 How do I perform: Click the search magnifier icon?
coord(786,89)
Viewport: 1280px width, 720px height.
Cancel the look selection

· · · · ·

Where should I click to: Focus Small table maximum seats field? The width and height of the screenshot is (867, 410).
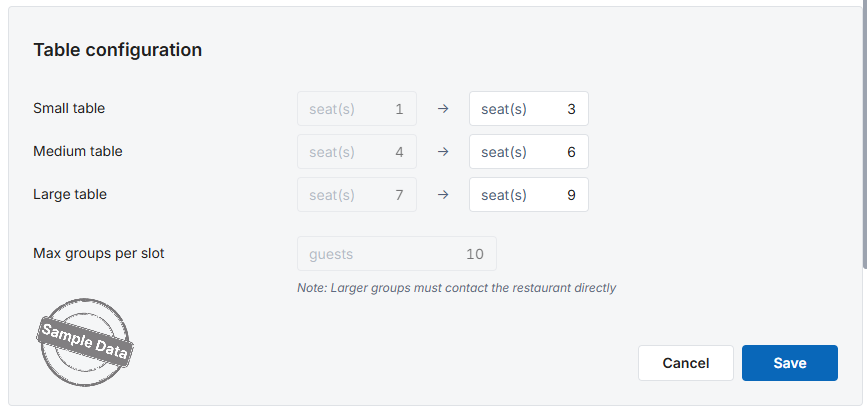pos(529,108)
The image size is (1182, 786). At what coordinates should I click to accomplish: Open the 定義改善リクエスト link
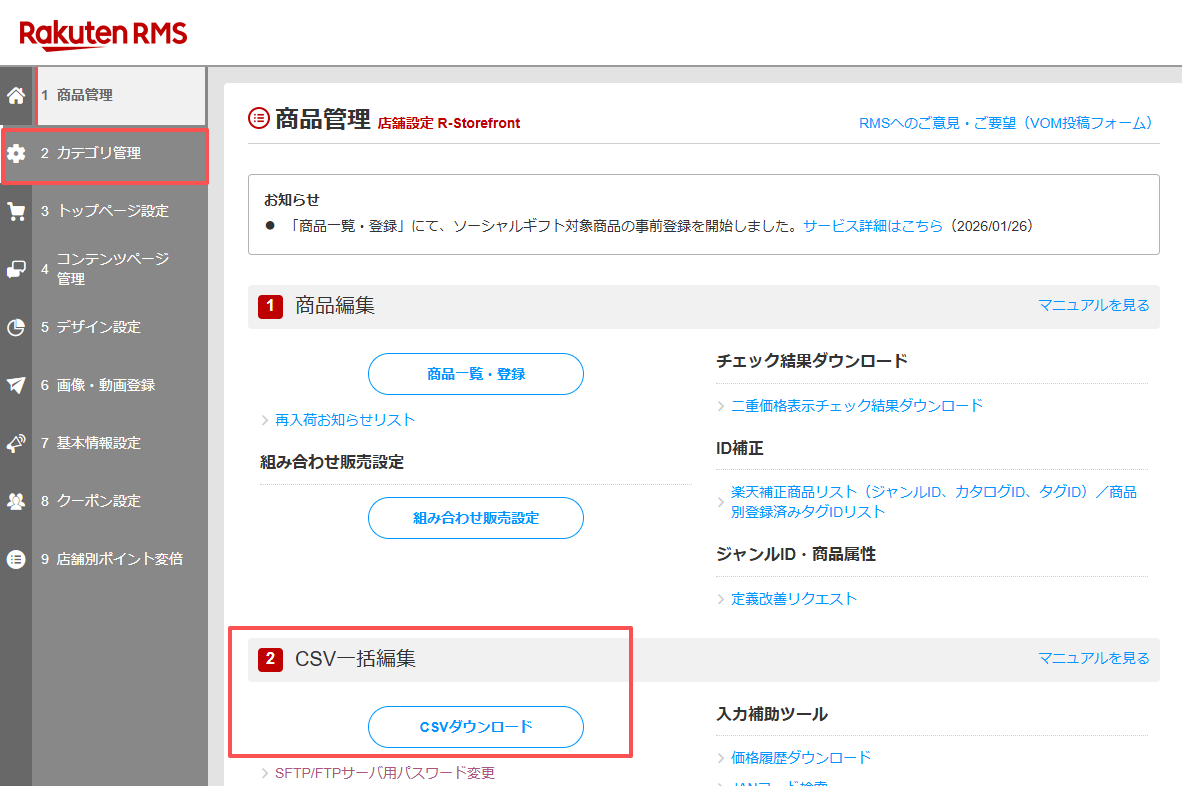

· · · · ·

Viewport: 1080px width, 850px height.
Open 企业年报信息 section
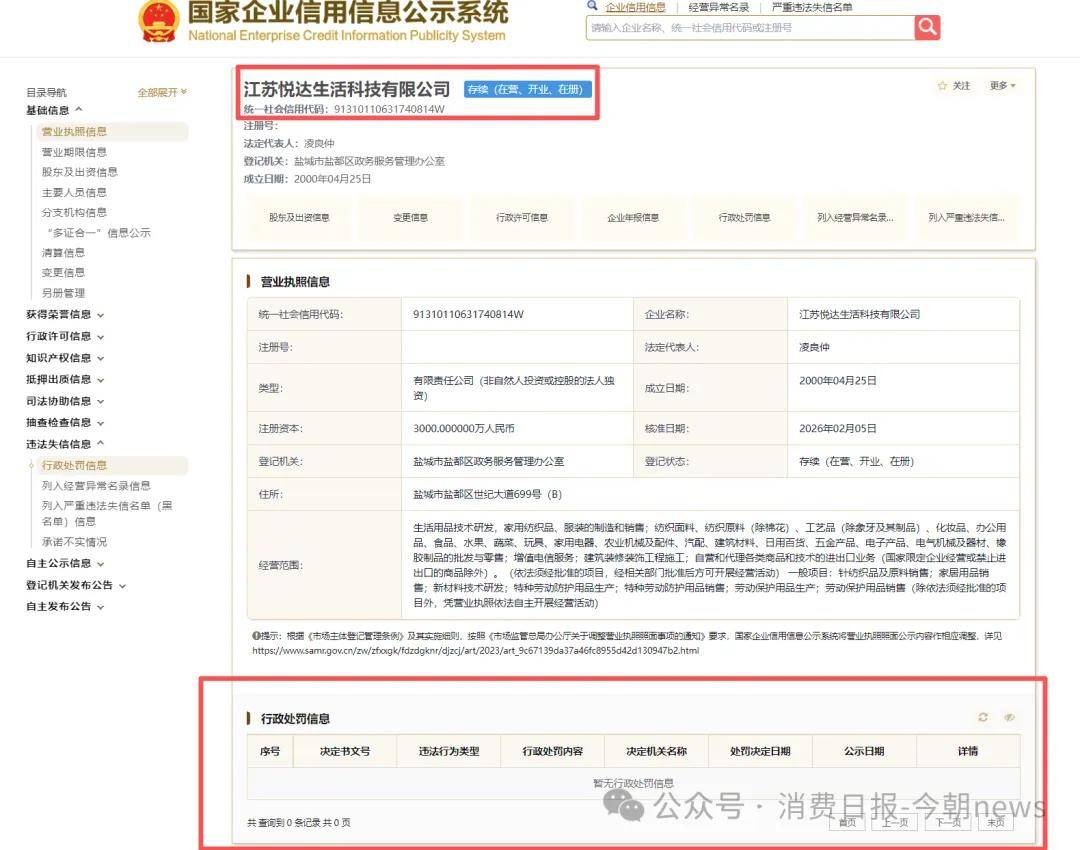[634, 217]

· · · · ·

> EXERCISE OBJECTIVE
Range to print from the listing above: from the line with "Where should I" up to and including the line with "The image size". Please print those lines exactly, with no pictures and nothing more.

> COMPLETED EXERCISE
Where should I click to: Focus Small table maximum seats field? The width and height of the screenshot is (867, 410).
pos(529,108)
The image size is (1182, 786). At what coordinates should I click to accomplish: Open the 定義改善リクエスト link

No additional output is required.